Jack’s Ride fa parte della programmazione di Forum, la sezione in teoria più radicale e d’avanguardia della Berlinale. È il secondo film «di finzione» della regista portoghese Susana Nobre. Le prime inquadrature fanno pensare ad una versione portoghese del capolavoro di Carpenter, Essi vivono.

UN OPERAIO prende posto in un ufficio di collocamento. Chiede lavoro, descrive il suo passato, parla della crisi e dei licenziamenti… Nella finzione di Carpenter, una sgarbata impiegata rispondeva seccamente: «Non c’è nulla per lei, signor Nada». In Jack’s Ride è la regista stessa a sedere davanti all’eroe del proprio film, Joaquim o Jack – come, da emigrato, si faceva chiamare in America. Il suo suggerimento è più garbato, ma anche più paradossale. Joaquim è soli a tre mesi dalla pensione. Per certo, nessuno gli darà un lavoro. Ma deve comunque andare a far finta di cercarne uno, per ottenere preziosi timbri che gli daranno diritto al sussidio di disoccupazione, nei tre mesi che gli restano fino alla pensione. È questo il «ride» di Joaquim/Jack, una corsa senza senso, inutile e al tempo stesso giocosa, come un giro di giostra attraverso la quale la regista mette in scena una storia e una metafora. La storia è quella personale di Jack. La metafora è quella dell’economia novecentesca. Ed entrambi, Jack e l’economia novecentesca, si sono tanto affannati a produrre senza sosta per nulla, o per tornare al punto di partenza, né più ricchi né più poveri di prima.

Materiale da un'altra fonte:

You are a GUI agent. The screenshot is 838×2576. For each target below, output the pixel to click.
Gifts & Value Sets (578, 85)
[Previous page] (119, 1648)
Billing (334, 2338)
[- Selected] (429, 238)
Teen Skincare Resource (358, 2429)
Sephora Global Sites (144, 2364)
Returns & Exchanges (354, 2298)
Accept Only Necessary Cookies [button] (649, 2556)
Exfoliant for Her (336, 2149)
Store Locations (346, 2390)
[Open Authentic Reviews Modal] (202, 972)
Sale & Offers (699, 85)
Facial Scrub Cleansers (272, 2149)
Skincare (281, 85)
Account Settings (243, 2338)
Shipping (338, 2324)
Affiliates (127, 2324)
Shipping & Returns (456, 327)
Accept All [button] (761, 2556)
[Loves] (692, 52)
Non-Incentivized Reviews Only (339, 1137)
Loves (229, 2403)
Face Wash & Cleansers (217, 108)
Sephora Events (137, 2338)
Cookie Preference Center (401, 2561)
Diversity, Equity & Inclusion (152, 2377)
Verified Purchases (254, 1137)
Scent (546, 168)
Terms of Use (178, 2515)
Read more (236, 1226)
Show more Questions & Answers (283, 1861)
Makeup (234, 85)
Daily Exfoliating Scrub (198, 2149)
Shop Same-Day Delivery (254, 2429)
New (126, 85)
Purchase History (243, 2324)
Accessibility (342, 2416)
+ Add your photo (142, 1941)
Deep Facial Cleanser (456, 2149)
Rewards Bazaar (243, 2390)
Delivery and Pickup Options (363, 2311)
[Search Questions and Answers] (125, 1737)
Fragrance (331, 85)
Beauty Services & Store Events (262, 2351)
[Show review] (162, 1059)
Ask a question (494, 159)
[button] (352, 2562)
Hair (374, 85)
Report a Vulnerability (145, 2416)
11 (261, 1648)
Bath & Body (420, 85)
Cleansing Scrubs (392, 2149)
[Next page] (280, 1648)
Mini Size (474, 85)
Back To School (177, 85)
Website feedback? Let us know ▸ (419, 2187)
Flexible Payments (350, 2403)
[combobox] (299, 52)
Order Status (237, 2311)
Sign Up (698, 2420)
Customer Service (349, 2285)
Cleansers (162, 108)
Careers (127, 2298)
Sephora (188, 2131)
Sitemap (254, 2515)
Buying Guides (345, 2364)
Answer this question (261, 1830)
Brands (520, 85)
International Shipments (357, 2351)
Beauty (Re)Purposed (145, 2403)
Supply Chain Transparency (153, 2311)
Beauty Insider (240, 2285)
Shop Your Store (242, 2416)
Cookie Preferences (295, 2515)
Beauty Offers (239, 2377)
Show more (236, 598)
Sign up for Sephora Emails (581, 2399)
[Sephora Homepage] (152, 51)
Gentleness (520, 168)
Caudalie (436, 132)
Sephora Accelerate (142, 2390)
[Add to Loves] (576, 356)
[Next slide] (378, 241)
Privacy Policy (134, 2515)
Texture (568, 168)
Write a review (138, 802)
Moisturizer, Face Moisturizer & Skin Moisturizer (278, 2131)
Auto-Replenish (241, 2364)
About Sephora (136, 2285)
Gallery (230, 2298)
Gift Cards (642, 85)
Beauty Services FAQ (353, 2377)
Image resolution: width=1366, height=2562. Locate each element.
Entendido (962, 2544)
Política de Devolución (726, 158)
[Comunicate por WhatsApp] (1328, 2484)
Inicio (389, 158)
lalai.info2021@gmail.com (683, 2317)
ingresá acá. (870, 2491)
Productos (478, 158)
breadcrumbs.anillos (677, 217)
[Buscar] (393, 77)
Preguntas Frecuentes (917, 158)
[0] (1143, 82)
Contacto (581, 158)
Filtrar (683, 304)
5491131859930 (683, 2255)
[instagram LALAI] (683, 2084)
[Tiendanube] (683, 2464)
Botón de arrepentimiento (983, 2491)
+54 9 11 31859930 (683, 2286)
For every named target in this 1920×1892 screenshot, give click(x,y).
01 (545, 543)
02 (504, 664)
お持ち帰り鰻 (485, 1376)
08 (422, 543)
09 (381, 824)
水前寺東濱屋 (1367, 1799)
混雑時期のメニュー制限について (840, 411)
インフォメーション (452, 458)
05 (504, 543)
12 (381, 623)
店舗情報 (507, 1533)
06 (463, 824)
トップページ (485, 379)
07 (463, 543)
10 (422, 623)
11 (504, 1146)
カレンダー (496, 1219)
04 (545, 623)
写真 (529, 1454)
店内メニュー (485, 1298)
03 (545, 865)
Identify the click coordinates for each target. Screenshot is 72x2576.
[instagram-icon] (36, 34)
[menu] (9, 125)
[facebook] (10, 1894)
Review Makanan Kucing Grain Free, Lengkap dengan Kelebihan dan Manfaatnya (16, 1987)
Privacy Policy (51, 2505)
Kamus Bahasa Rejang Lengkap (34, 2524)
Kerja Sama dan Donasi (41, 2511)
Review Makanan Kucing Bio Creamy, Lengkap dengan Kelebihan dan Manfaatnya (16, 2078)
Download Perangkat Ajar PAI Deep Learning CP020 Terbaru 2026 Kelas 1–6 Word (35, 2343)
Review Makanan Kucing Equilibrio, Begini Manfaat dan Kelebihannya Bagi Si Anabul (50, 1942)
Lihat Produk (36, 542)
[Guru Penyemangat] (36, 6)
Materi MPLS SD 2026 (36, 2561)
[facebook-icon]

LE PRIME inquadrature giocano anche sul fatto che Susana Nobre ha in effetti incontrato il vero Joaquim (che nel film interpreta se stesso) nell’ufficio di collocamento nel quale lei ha lavorato tra il 2007 e il 2011 – nell’ambito di un programma di ricollocamento ideato dal governo socialista per rispondere alla deindustrializzazione di certe aree del paese. Da quell’esperienza era nato il documentario Active Life, frutto di registrazioni fatte durante i veri colloqui di lavoro.

Jack’s Ride è una sorta di fioritura della finzione sul terreno di quel lavoro documentario. La sfida del film sta nel fatto di non cedere alla tendenza naturale di ogni finzione ad avere un intrigo, uno scopo o un fine narrativo che il film in ultima analisi risolve, ma al contrario di creare una finzione che si limita a girare in tondo. E questa sfida è tenuta con un certo rigore. Il film erra con fare picaresco, come e con il proprio personaggio, come se fosse un passeggero del taxi di questo moderno Sancho dalla chioma alla Elvis. E in quest’erranza appaiono degli elementi del passato, per lo più raccontati dalla voce dello stesso Joaquim. Voce che ha il calore, la semplicità, la bellezza dell’esperienza di prima mano. Mentre visita diverse imprese, sempre per ottenere i suoi timbri, gli tornano alla mente degli episodi dei suoi mille mestieri di migrante portoghese.
Perché quest’erranza non annoia ma al contrario seduce? Ad un primo giudizio potrebbe sembrare che la forza del film provenga dagli aneddoti che Jack racconta. È di certo vero, ma solo nel senso che il suo passato newyorkese gli viene riconsegnato nel confronto con la realtà portoghese di oggi.

È LA SOVRAPPOSIZIONE tra l’uno e l’altra che rende l’apparizione dei ricordi particolarmente convincente. Non per il fatto che ne venga prodotta una sintesi. Né Jack né la regista hanno una teoria da presentare allo spettatore. La corsa di Joaquim funziona piuttosto come una canzone di musica leggera, come una musica di fondo che suona all’autoradio, e che abbiamo senza dubbio sentito mille volte ma che, improvvisamente, acquista un senso nuovo perché nel frattempo guardiamo una scena, un paesaggio o una città scorrere dal finestrino… O un festival internazionale dal piccolo schermo del computer di casa.